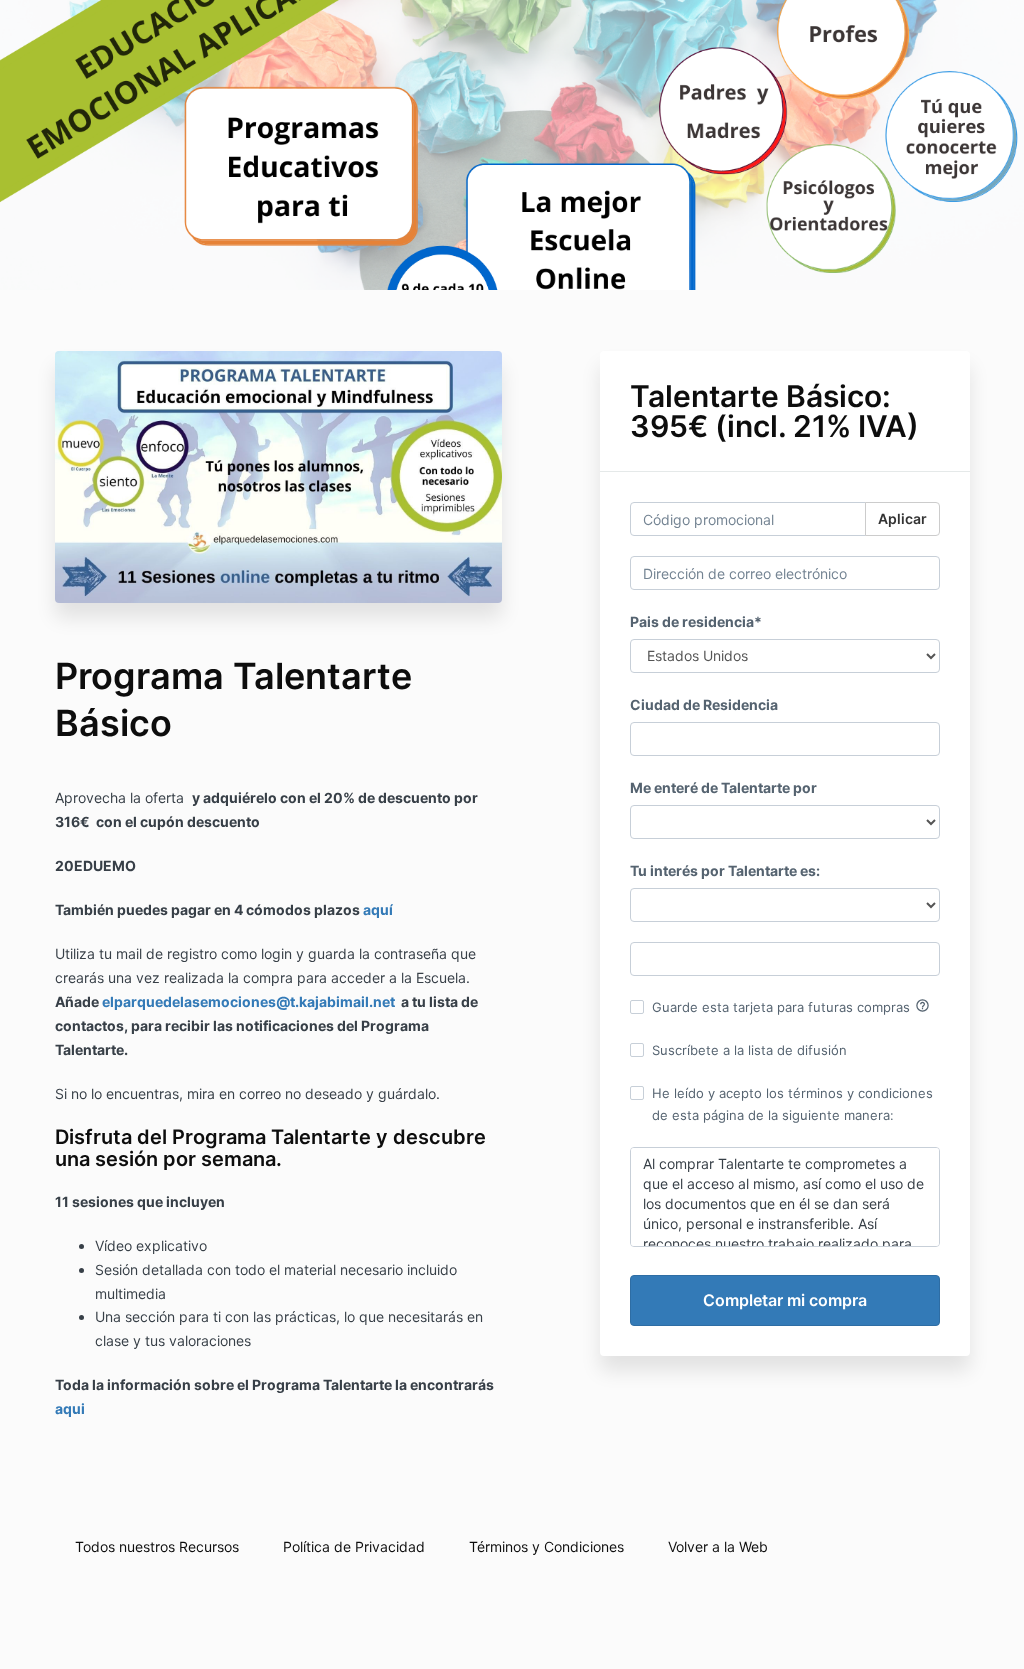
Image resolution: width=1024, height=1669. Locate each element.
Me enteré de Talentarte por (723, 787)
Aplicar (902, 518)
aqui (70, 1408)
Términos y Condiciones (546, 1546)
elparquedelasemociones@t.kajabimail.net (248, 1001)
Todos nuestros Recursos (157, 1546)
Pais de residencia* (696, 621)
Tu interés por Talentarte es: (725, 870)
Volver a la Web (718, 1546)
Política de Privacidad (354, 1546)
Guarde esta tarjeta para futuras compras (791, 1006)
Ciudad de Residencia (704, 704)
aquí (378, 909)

• Exercise prompt:
Make a verbatim copy of all the entries and strip out the pictures.

• Exercise response:
Image resolution: width=1024, height=1669. Locate each element.
Me enteré de Talentarte por (723, 787)
Aplicar (902, 518)
aqui (70, 1408)
Términos y Condiciones (546, 1546)
elparquedelasemociones@t.kajabimail.net (248, 1001)
Todos nuestros Recursos (157, 1546)
Pais de residencia* (696, 621)
Tu interés por Talentarte es: (725, 870)
Volver a la Web (718, 1546)
Política de Privacidad (354, 1546)
Guarde esta tarjeta para futuras compras (791, 1006)
Ciudad de Residencia (704, 704)
aquí (378, 909)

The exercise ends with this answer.